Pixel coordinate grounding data
_ _ _ _ _

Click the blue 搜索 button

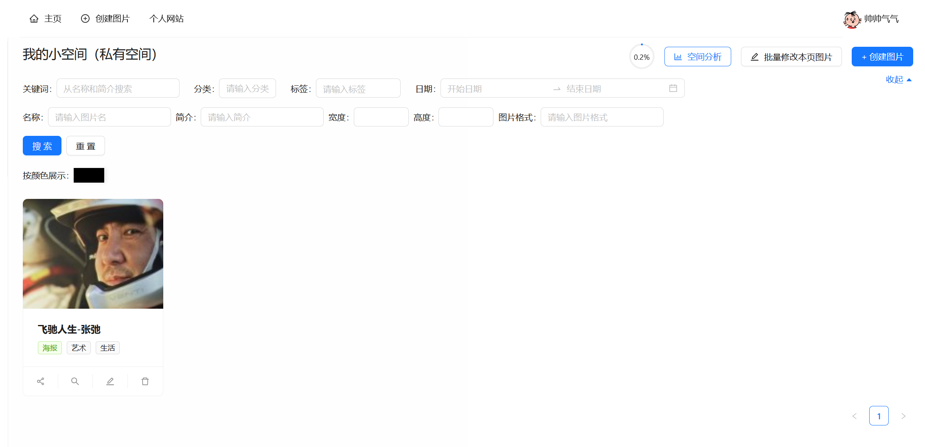[x=42, y=146]
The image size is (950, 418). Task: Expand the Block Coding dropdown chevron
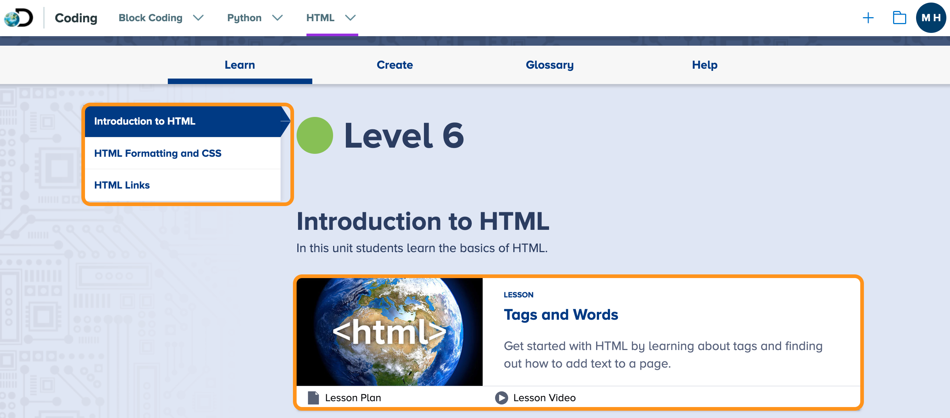[198, 18]
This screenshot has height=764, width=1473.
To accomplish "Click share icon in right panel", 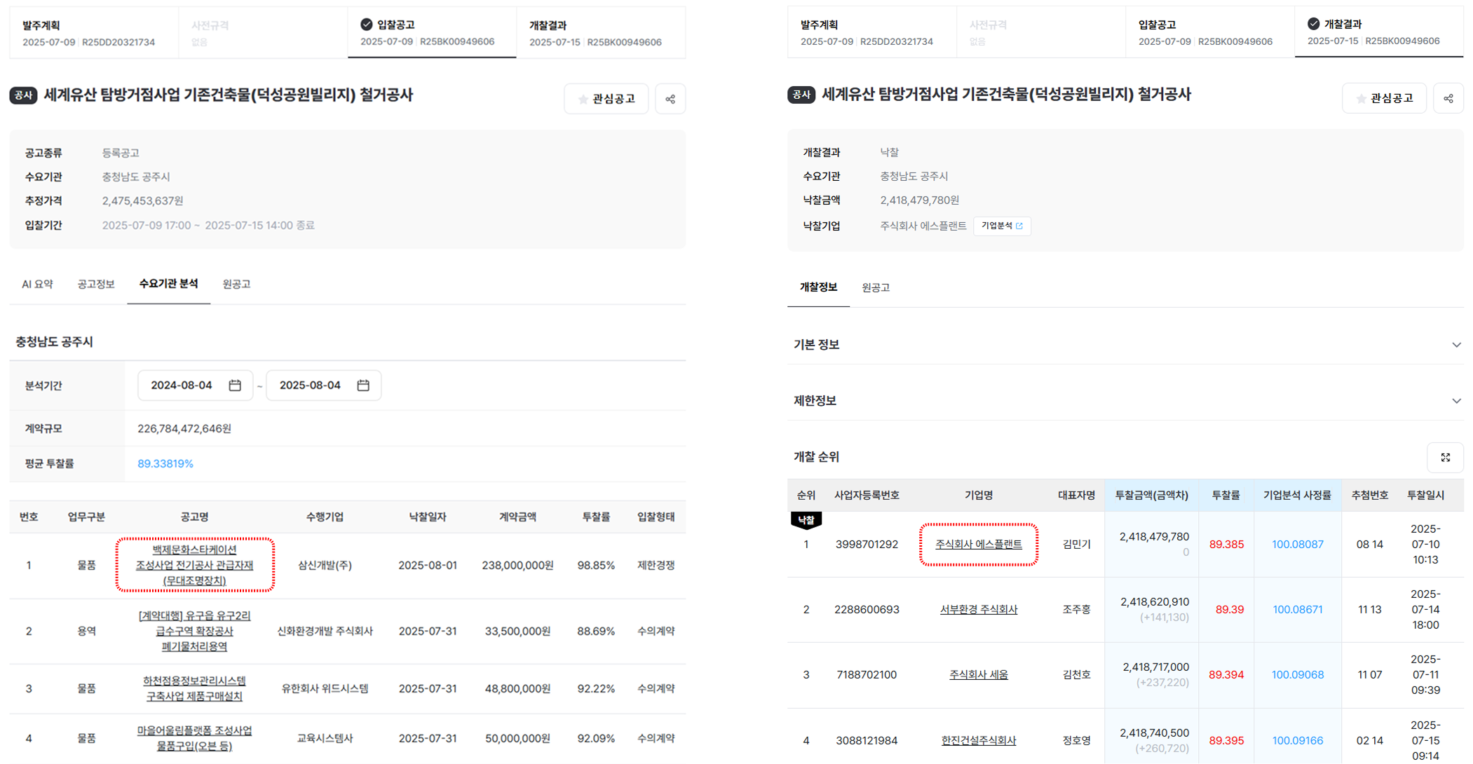I will pyautogui.click(x=1448, y=99).
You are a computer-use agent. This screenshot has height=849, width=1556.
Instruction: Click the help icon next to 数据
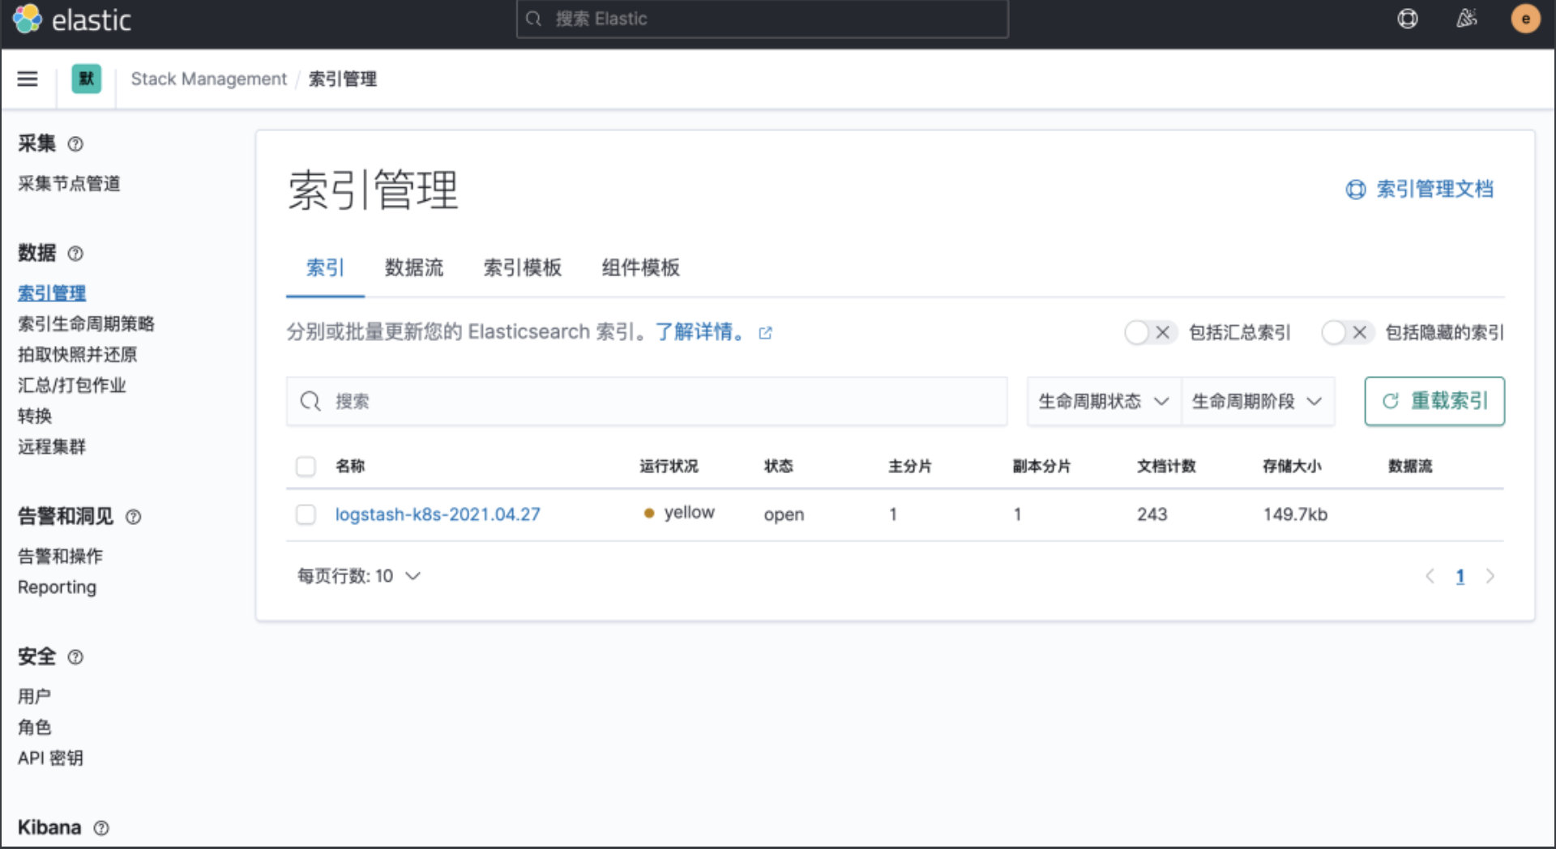click(75, 254)
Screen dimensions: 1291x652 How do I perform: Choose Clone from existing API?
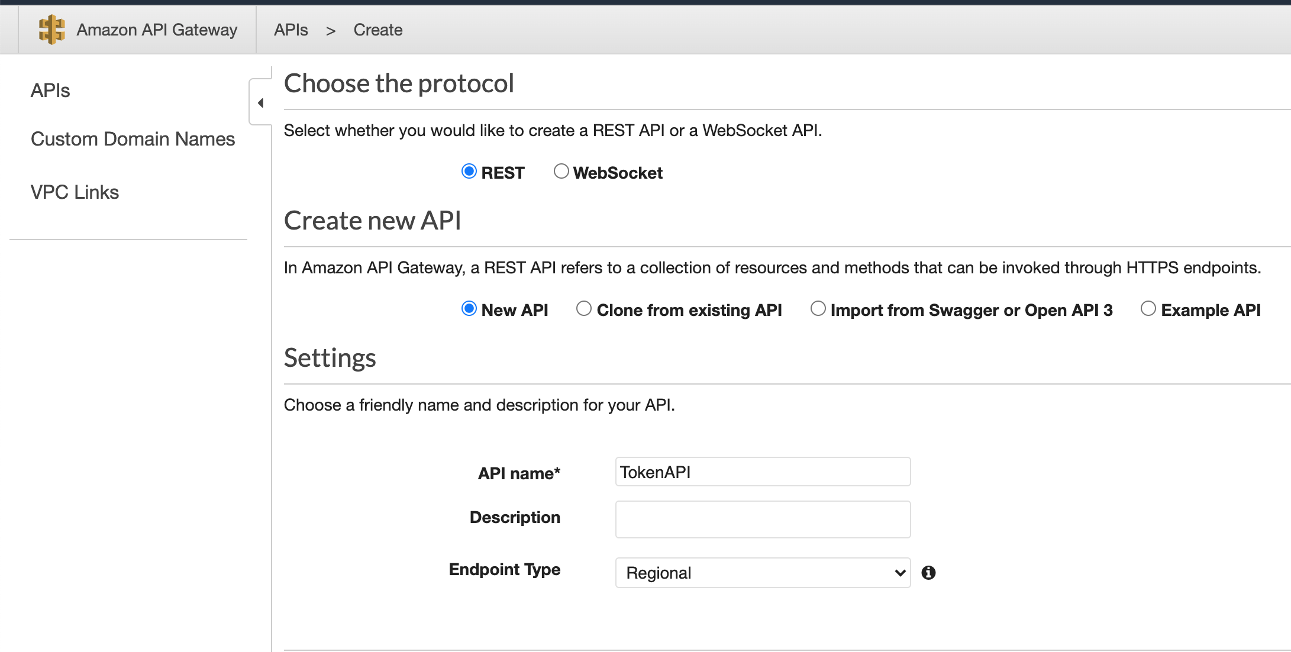tap(584, 308)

_ _ _ _ _

**THE TASK:** Return every line of the data above in which "This" appears.

**TASK RESULT:**
This screenshot has height=764, width=1473.
You are a computer-use agent. This screenshot has height=849, width=1556.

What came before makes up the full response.